* Description of the task:
Copy all of the lines below word for word, changing nothing and leaving nothing out.

* Supplied records:
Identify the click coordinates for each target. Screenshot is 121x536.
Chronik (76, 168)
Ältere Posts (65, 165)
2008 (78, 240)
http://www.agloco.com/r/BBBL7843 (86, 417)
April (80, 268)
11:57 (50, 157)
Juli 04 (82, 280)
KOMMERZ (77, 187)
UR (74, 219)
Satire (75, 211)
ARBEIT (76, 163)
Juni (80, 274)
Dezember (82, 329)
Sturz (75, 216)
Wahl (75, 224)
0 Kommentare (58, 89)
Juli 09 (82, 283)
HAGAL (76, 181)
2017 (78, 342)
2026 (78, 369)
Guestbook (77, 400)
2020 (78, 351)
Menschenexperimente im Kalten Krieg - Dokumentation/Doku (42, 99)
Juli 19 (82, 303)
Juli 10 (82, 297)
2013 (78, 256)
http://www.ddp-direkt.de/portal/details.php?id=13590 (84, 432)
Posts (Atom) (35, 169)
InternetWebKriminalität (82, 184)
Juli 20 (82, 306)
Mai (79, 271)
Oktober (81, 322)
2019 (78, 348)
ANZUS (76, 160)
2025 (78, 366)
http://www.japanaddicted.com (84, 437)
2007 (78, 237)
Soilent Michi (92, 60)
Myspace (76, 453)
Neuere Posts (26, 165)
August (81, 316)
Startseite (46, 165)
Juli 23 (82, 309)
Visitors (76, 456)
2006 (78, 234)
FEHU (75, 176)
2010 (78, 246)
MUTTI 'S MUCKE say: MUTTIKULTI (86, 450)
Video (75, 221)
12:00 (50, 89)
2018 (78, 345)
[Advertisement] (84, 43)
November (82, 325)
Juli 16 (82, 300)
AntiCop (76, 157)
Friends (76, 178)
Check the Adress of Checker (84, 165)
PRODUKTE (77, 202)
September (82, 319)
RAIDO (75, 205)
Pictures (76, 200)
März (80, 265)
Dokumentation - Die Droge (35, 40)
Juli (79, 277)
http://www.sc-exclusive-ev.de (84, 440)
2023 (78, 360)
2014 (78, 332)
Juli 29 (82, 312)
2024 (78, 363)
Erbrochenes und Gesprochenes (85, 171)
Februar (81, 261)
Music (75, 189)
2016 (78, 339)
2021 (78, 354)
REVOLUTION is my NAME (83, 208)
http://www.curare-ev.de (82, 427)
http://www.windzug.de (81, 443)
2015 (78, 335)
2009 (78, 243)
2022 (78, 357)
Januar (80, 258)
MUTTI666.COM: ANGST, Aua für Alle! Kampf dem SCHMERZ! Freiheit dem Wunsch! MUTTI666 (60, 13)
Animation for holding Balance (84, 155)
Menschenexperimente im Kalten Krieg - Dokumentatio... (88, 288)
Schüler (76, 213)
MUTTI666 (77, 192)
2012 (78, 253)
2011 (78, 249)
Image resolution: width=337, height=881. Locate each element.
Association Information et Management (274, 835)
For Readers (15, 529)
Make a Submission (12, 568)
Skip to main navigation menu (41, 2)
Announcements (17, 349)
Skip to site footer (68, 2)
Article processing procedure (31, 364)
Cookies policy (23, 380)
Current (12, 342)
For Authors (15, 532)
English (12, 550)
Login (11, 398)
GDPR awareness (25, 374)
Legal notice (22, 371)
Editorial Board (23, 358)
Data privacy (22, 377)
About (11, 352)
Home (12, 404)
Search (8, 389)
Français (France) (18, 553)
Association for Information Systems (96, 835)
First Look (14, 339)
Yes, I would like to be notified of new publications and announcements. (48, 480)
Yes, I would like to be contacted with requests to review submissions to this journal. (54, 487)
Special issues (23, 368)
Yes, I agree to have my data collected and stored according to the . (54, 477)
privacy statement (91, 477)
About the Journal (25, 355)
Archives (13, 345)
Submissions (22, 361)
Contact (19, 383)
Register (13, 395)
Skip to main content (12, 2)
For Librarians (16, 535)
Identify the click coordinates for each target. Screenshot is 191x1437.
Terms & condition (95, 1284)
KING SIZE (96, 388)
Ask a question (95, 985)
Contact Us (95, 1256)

* The result:
Identify the click coordinates for each target. Screenshot is 121x536.
Chronik (76, 168)
Ältere Posts (65, 165)
2008 (78, 240)
http://www.agloco.com/r/BBBL7843 (86, 417)
April (80, 268)
11:57 (50, 157)
Juli 04 (82, 280)
KOMMERZ (77, 187)
UR (74, 219)
Satire (75, 211)
ARBEIT (76, 163)
Juni (80, 274)
Dezember (82, 329)
Sturz (75, 216)
Wahl (75, 224)
0 Kommentare (58, 89)
Juli 09 (82, 283)
HAGAL (76, 181)
2017 (78, 342)
2026 (78, 369)
Guestbook (77, 400)
2020 (78, 351)
Menschenexperimente im Kalten Krieg - Dokumentation/Doku (42, 99)
Juli 19 (82, 303)
Juli 10 (82, 297)
2013 (78, 256)
http://www.ddp-direkt.de/portal/details.php?id=13590 (84, 432)
Posts (Atom) (35, 169)
InternetWebKriminalität (82, 184)
Juli 20 (82, 306)
Mai (79, 271)
Oktober (81, 322)
2019 (78, 348)
ANZUS (76, 160)
2025 (78, 366)
http://www.japanaddicted.com (84, 437)
2007 (78, 237)
Soilent Michi (92, 60)
Myspace (76, 453)
Neuere Posts (26, 165)
August (81, 316)
Startseite (46, 165)
Juli 23 (82, 309)
Visitors (76, 456)
2006 (78, 234)
FEHU (75, 176)
2010 (78, 246)
MUTTI 'S MUCKE say: MUTTIKULTI (86, 450)
Video (75, 221)
12:00 (50, 89)
2018 (78, 345)
[Advertisement] (84, 43)
November (82, 325)
Juli 16 (82, 300)
AntiCop (76, 157)
Friends (76, 178)
Check the Adress of Checker (84, 165)
PRODUKTE (77, 202)
September (82, 319)
RAIDO (75, 205)
Pictures (76, 200)
März (80, 265)
Dokumentation - Die Droge (35, 40)
Juli (79, 277)
http://www.sc-exclusive-ev.de (84, 440)
2023 (78, 360)
2014 (78, 332)
Juli 29 (82, 312)
2024 (78, 363)
Erbrochenes und Gesprochenes (85, 171)
Februar (81, 261)
Music (75, 189)
2016 (78, 339)
2021 (78, 354)
REVOLUTION is my NAME (83, 208)
http://www.curare-ev.de (82, 427)
http://www.windzug.de (81, 443)
2015 (78, 335)
2009 (78, 243)
2022 (78, 357)
Januar (80, 258)
MUTTI666.COM: ANGST, Aua für Alle! Kampf dem SCHMERZ! Freiheit dem Wunsch! MUTTI666 (60, 13)
Animation for holding Balance (84, 155)
Menschenexperimente im Kalten Krieg - Dokumentatio... (88, 288)
Schüler (76, 213)
MUTTI666 (77, 192)
2012 (78, 253)
2011 (78, 249)
Image resolution: width=337, height=881. Locate each element.
Association Information et Management (274, 835)
For Readers (15, 529)
Make a Submission (12, 568)
Skip to main navigation menu (41, 2)
Announcements (17, 349)
Skip to site footer (68, 2)
Article processing procedure (31, 364)
Cookies policy (23, 380)
Current (12, 342)
For Authors (15, 532)
English (12, 550)
Login (11, 398)
GDPR awareness (25, 374)
Legal notice (22, 371)
Editorial Board (23, 358)
Data privacy (22, 377)
About (11, 352)
Home (12, 404)
Search (8, 389)
Français (France) (18, 553)
Association for Information Systems (96, 835)
First Look (14, 339)
Yes, I would like to be notified of new publications and announcements. (48, 480)
Yes, I would like to be contacted with requests to review submissions to this journal. (54, 487)
Special issues (23, 368)
Yes, I agree to have my data collected and stored according to the . (54, 477)
privacy statement (91, 477)
About the Journal (25, 355)
Archives (13, 345)
Submissions (22, 361)
Contact (19, 383)
Register (13, 395)
Skip to main content (12, 2)
For Librarians (16, 535)
Identify the click coordinates for each target. Screenshot is 191x1437.
Terms & condition (95, 1284)
KING SIZE (96, 388)
Ask a question (95, 985)
Contact Us (95, 1256)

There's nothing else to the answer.